Observador atento deste e de outros julgamentos realizados no STF, o sociólogo e professor da Universidade de Brasília (UnB) Venício de Lima afirma que a hostilidade à visão dos autos representada no voto de Lewandowski é um dos fatos marcantes na análise do processo do mensalão: “Fiz algumas observações sobre a dificuldade que o relator tem demonstrado, quase incapacidade mesmo, de lidar com alguém que não concorde com o voto dele. A Justiça evidentemente surge do contraditório entre acusação e defesa, mas temos um juiz da Suprema Corte, relatando um caso tão importante como esse, que se revela com uma dificuldade fantástica de lidar com esse contraditório”.

Na quinta-feira (4), a interrupção mais incisiva partiu do ministro Gilmar Mendes, no momento em que Lewandowski absolvia Dirceu do crime de corrupção ativa: “Vossa Excelência condena alguns deputados por corrupção passiva, entendendo que houve repasse de recursos para a prática de algum ato, aparentemente ato de apoio ou participação. Também condena Delúbio Soares como corruptor ativo. Não parece que está havendo uma contradição no voto de Vossa Excelência?”, questionou.

Em outro momento, foi a vez de o ministro Marco Aurélio Mello interromper o voto do revisor, após este afirmar que não existem nos autos provas de que Dirceu seria o mandante do repasse de dinheiro do PT e das empresas de Marcos Valério aos partidos da base aliada: “O senhor realmente imagina que o tesoureiro de um partido político teria essa autonomia?”, indagou, se referindo a Delúbio, condenado por Lewandowski. Na véspera, em tom de ironia, Marco Aurélio disse a Lewandowiski que este o iria “acabar convencendo de que não houve repasse de dinheiro do PT aos partidos”. Em todos os casos, o revisor contra-argumentou, reiterando a defesa de suas teses.

Também na sessão de ontem, Lewandowski seria interrompido ainda pelo presidente de STF, ministro Carlos Ayres Britto, e pelo decano da casa, ministro Celso de Mello. As duas interrupções foram elegantes, ao contrário do ríspido bate-boca travado com Barbosa alguns dias antes, durante o julgamento. Em determinado momento, o relator, visivelmente contrariado, chegou a acusar o revisor de fazer “vista grossa” e de “contornar o processo”. Lewandowski retrucou: “Se Vossa Excelência não admite a controvérsia, deveria propor à comissão de redação do STF que abolisse então a figura do revisor. Vossa Excelência quer que eu coincida com todos os pontos de vista de Vossa Excelência?”.

Ao analisar o que ocorreu no plenário do STF esta semana, Venício de Lima afirma que a intolerância de Barbosa ao voto apresentado por Lewandowski pode ter se estendido aos demais ministros: “A maioria assentada do plenário nessas várias votações que já ocorreram tem uma dificuldade grande de aceitar o contraditório que o revisor está apresentando.

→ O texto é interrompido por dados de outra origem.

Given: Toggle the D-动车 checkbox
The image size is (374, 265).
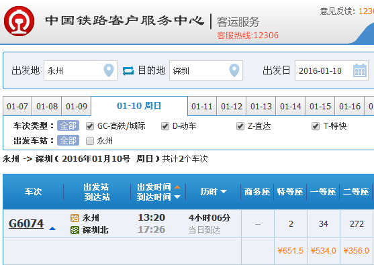Looking at the screenshot, I should [x=165, y=126].
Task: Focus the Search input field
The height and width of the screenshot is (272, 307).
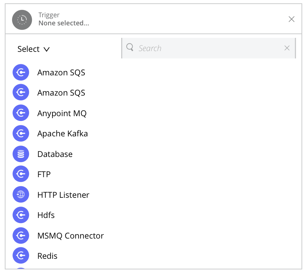Action: [x=206, y=48]
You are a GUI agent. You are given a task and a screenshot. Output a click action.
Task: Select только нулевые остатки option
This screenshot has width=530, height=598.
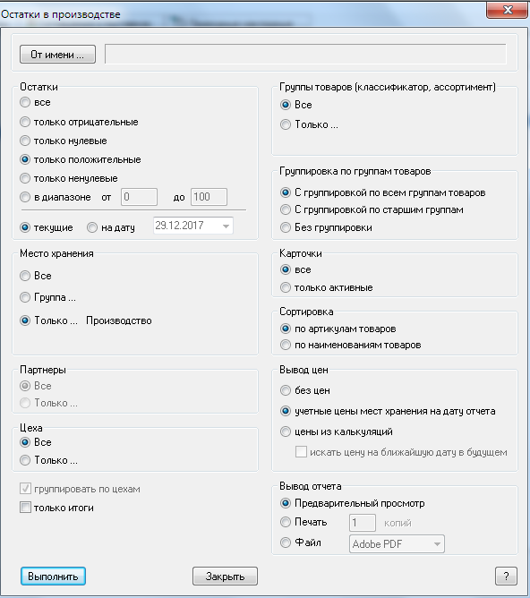[25, 141]

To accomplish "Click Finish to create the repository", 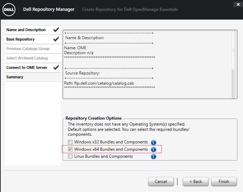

Ele já foi interrompido várias vezes com críticas, o que não é bom. Não me refiro ao mérito do conteúdo do voto do revisor, mas à sua interrupção por pessoas que obviamente não concordam com o que ele está falando”, diz.

Já para o advogado Pierpaolo Bottini, professor da Faculdade de Direito da USP, as interrupções ao voto do revisor são inerentes aos julgamentos colegiados e não podem ser evitadas: “Se os outros magistrados têm alguma dúvida ou algum questionamento a fazer, eu acho perfeitamente possível que eles o façam, que eles possam interromper para pedir um esclarecimento ou colocar um ponto de vista. Independentemente do tom com que eles façam isso, faz parte do julgamento colegiado. Então, eu acho difícil evitar esse tipo de coisa. Faz parte da arte e do drama de você julgar em um coletivo”, diz.